Accueil > Paroles, de bouches à oreilles..

Paroles, de bouches à oreilles..

par Norbert Gabriel

Publie le vendredi 31 octobre 2014 par Norbert Gabriel - Open-Publishing

 

Conteurs, jaseurs, virtuoses textuels, voltigeurs du mot, funambules de la parole, paysagistes du langage, ciseleurs du verbe, orpailleurs d’émotions, pointillistes de la syntaxe, impressionnistes de la grammaire, acrobates de la périphrase, ce sont des gens de parole et de scène et leurs spectacles seuls en scène font souvent voyager beaucoup plus loin que les grands shows à effets où tout est balisé. C’est la capacité de faire rêver hors des sentiers battus.

Dans le monde de la chanson, il y a le marronnier toujours en fleurs sur la chanson à texte, la chanson crétinisante, la chanson pour les pieds, la « variette » ou l’avariette, et autres produits de grande diffusion. Ma préférence va plutôt vers la chanson qui raconte, et elle peut me raconter en anglais, en slang, en italien ou en javanais moldo valaque, il faut qu’elle fasse rêver et voyager. Comme avec ce comédien vu en scène qui fait parfois du parlé-chanté, et on entend quand même la mélodie dans quelques notes discrètes de piano.
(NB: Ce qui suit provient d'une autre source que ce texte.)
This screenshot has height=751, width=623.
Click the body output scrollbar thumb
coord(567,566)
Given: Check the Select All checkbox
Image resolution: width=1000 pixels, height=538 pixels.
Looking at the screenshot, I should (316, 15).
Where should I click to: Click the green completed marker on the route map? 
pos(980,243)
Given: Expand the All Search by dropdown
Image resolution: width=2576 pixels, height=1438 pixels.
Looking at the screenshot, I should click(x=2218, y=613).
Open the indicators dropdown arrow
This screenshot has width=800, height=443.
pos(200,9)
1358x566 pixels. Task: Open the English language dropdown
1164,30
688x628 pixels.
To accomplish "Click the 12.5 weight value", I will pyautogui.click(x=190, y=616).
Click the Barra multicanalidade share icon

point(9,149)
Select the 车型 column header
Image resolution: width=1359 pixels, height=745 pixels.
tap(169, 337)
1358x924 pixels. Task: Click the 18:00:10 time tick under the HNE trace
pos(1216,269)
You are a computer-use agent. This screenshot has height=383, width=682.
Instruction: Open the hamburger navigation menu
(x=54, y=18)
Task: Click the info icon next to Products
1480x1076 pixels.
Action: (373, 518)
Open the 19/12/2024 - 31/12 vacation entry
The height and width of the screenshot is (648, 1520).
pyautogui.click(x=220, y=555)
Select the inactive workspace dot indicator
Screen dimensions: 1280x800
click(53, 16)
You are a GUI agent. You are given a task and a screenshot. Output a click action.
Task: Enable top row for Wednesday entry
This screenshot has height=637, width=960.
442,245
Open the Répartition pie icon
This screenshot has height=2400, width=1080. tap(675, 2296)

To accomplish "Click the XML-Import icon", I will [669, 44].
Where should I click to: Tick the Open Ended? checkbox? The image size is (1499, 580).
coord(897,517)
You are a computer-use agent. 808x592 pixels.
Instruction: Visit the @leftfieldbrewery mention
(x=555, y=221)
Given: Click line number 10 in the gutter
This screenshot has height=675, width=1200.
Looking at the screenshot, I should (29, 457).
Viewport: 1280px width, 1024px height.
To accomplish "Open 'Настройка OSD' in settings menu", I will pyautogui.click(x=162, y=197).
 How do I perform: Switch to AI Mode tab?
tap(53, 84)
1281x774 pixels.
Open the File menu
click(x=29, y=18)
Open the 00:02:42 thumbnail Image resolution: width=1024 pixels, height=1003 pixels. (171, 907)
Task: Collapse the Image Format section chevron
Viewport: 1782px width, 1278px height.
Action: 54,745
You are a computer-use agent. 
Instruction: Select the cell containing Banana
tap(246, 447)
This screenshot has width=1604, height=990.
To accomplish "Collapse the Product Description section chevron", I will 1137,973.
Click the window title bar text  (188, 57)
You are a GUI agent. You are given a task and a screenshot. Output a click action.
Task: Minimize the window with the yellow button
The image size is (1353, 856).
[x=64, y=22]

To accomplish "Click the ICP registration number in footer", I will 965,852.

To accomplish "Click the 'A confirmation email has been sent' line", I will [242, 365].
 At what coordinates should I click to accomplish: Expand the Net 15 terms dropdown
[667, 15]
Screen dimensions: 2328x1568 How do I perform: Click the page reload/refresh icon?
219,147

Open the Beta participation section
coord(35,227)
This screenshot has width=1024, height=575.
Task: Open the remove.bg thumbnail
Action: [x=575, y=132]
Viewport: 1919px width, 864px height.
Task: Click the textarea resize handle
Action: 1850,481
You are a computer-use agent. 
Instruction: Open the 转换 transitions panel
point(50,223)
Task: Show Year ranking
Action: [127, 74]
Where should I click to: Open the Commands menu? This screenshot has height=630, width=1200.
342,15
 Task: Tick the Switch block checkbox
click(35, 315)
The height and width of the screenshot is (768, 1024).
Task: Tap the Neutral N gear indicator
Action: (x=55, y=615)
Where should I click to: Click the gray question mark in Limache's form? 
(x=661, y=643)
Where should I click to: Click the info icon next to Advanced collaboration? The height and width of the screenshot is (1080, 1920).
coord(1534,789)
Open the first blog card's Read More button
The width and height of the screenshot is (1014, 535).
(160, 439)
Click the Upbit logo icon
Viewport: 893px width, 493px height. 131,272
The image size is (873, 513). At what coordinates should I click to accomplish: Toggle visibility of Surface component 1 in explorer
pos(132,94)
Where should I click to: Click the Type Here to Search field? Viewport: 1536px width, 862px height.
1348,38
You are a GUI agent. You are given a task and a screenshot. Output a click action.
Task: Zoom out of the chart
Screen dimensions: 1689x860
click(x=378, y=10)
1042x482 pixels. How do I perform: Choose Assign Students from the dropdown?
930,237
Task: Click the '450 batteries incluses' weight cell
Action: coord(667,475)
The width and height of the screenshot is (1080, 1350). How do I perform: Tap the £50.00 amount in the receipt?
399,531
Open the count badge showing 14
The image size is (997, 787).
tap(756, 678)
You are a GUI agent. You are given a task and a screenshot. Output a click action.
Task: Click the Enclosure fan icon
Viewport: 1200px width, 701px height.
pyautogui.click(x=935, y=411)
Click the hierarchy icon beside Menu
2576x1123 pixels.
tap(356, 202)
Mieux parfois qu’avec un big band hyper vitaminé.

La collection « spectacles à lire et à écouter » n’est pas de la chanson stricto sensu, mais la chanson étant née des aèdes et autres bardes qui portaient la parole – la chanson de parole – on retrouve un lien avec les toutes les envolées lyriques qui dessinaient les légendes à venir. La chanson de Roland, c’était du long courrier dans l’exercice de la poésie chantée. Et les troubadours, trouvères, ménestrels et baladins ont poursuivi la route des quatre chansons et des contes à rêver éveillé.

Ces spectacles à lire et à écouter sont uniques dans leur genre, nés d’un coup de cœur d’une chanteuse amoureuse des textes (Premier amour de Samuel Beckett, interprété et mis en scène par Sami Frey à l’automne 2009), qui devient éditrice et publie en toute discrétion, et toute indépendance une série qui vient d’atteindre son dixième numéro.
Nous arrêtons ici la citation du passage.